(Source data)
┄┄┄┄┄┄┄┄┄┄┄┄┄┄┄┄┄┄┄┄

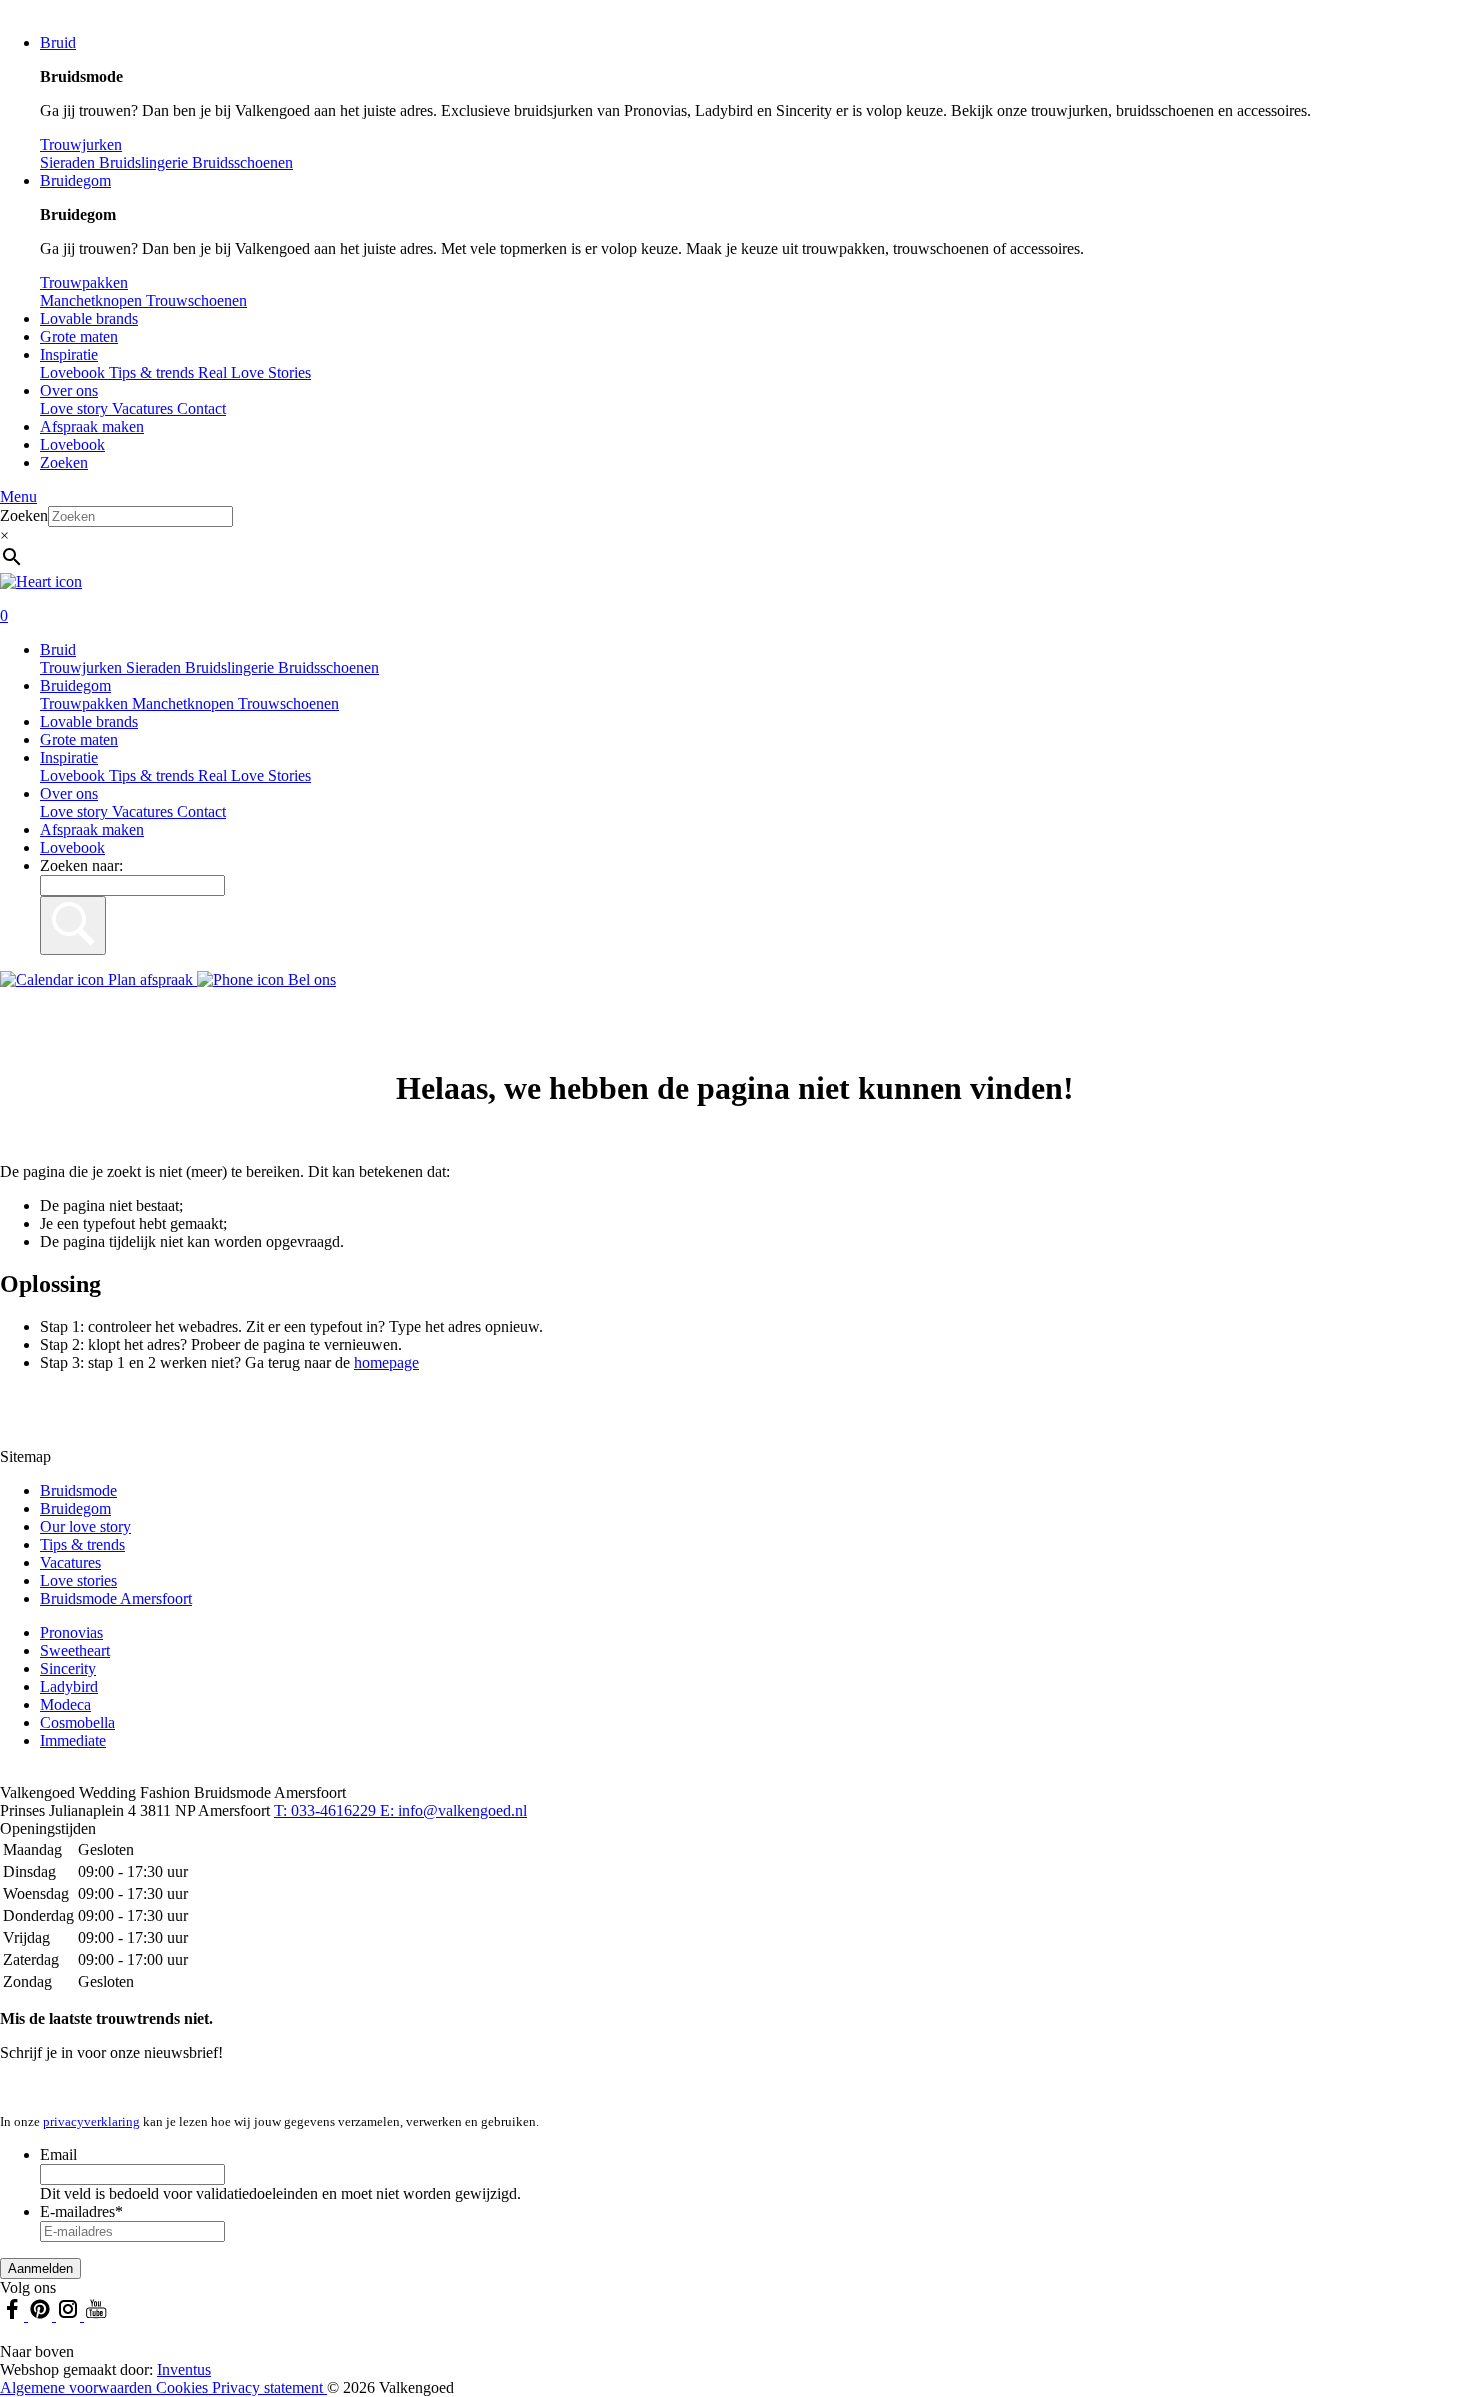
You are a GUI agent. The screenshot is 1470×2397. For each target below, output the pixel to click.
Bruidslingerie (231, 667)
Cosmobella (77, 1722)
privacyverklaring (91, 2121)
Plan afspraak (150, 979)
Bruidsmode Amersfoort (116, 1598)
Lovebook (72, 444)
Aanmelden (40, 2268)
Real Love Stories (254, 775)
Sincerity (68, 1668)
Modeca (65, 1704)
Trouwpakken (86, 703)
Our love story (85, 1526)
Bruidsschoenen (328, 667)
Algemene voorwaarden (78, 2387)
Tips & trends (153, 775)
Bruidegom (75, 180)
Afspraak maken (92, 426)
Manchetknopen (185, 703)
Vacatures (144, 408)
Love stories (78, 1580)
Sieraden (155, 667)
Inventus (184, 2369)
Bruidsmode (78, 1490)
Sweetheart (75, 1650)
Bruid (58, 42)
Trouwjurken (83, 667)
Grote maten (79, 336)
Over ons (69, 390)
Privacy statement (269, 2387)
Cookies (184, 2387)
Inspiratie (69, 354)
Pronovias (71, 1632)
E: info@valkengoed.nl (453, 1810)
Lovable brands (89, 318)
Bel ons (310, 979)
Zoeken (64, 462)
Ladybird (69, 1686)
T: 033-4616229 (327, 1810)
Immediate (73, 1740)
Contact (201, 408)
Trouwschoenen (288, 703)
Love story (76, 408)
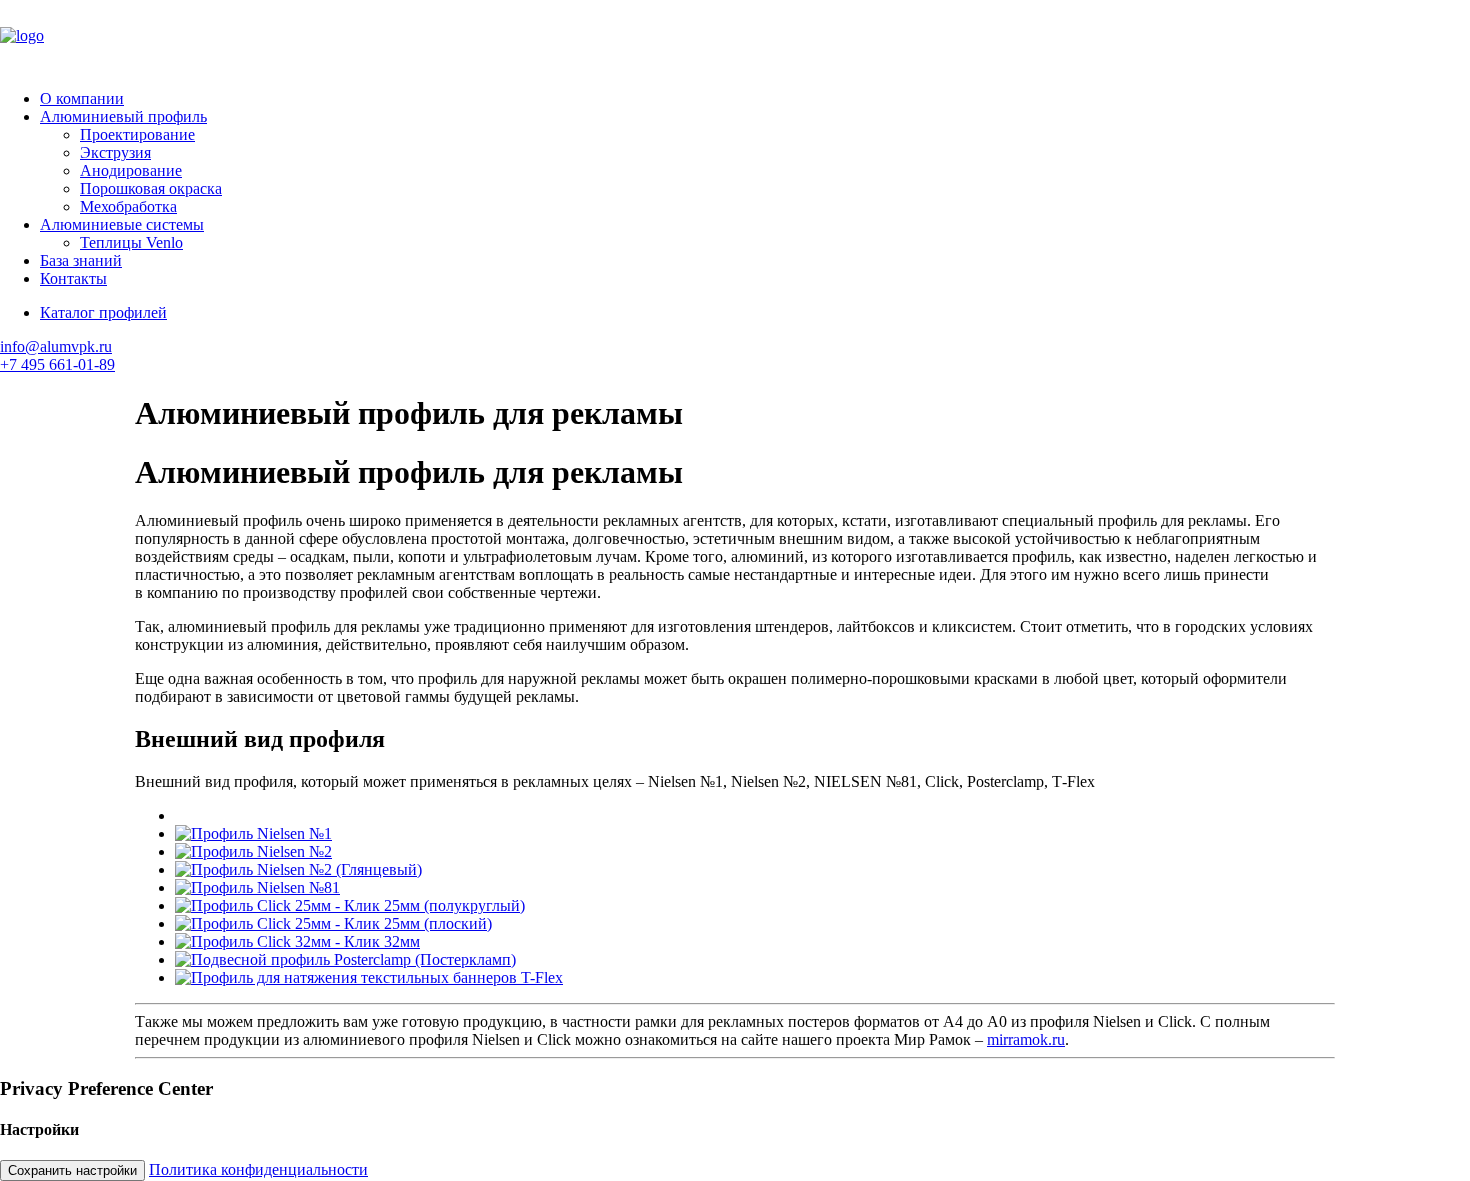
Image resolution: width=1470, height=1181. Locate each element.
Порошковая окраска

┄┄┄┄┄┄┄┄┄┄┄┄┄┄┄┄┄┄┄┄

PROBLEM STATEMENT » Transcribe the data exactly, minus any images.

RESULT »
You are a GUI agent. The screenshot is 1470×2397. For each target below, output the pixel to click.
Bruidslingerie (231, 667)
Cosmobella (77, 1722)
privacyverklaring (91, 2121)
Plan afspraak (150, 979)
Bruidsmode Amersfoort (116, 1598)
Lovebook (72, 444)
Aanmelden (40, 2268)
Real Love Stories (254, 775)
Sincerity (68, 1668)
Modeca (65, 1704)
Trouwpakken (86, 703)
Our love story (85, 1526)
Bruidsschoenen (328, 667)
Algemene voorwaarden (78, 2387)
Tips & trends (153, 775)
Bruidegom (75, 180)
Afspraak maken (92, 426)
Manchetknopen (185, 703)
Vacatures (144, 408)
Love stories (78, 1580)
Sieraden (155, 667)
Inventus (184, 2369)
Bruidsmode (78, 1490)
Sweetheart (75, 1650)
Bruid (58, 42)
Trouwjurken (83, 667)
Grote maten (79, 336)
Over ons (69, 390)
Privacy statement (269, 2387)
Cookies (184, 2387)
Inspiratie (69, 354)
Pronovias (71, 1632)
E: info@valkengoed.nl (453, 1810)
Lovable brands (89, 318)
Bel ons (310, 979)
Zoeken (64, 462)
Ladybird (69, 1686)
T: 033-4616229 (327, 1810)
Immediate (73, 1740)
Contact (201, 408)
Trouwschoenen (288, 703)
Love story (76, 408)
Image resolution: width=1470, height=1181. Locate each element.
Порошковая окраска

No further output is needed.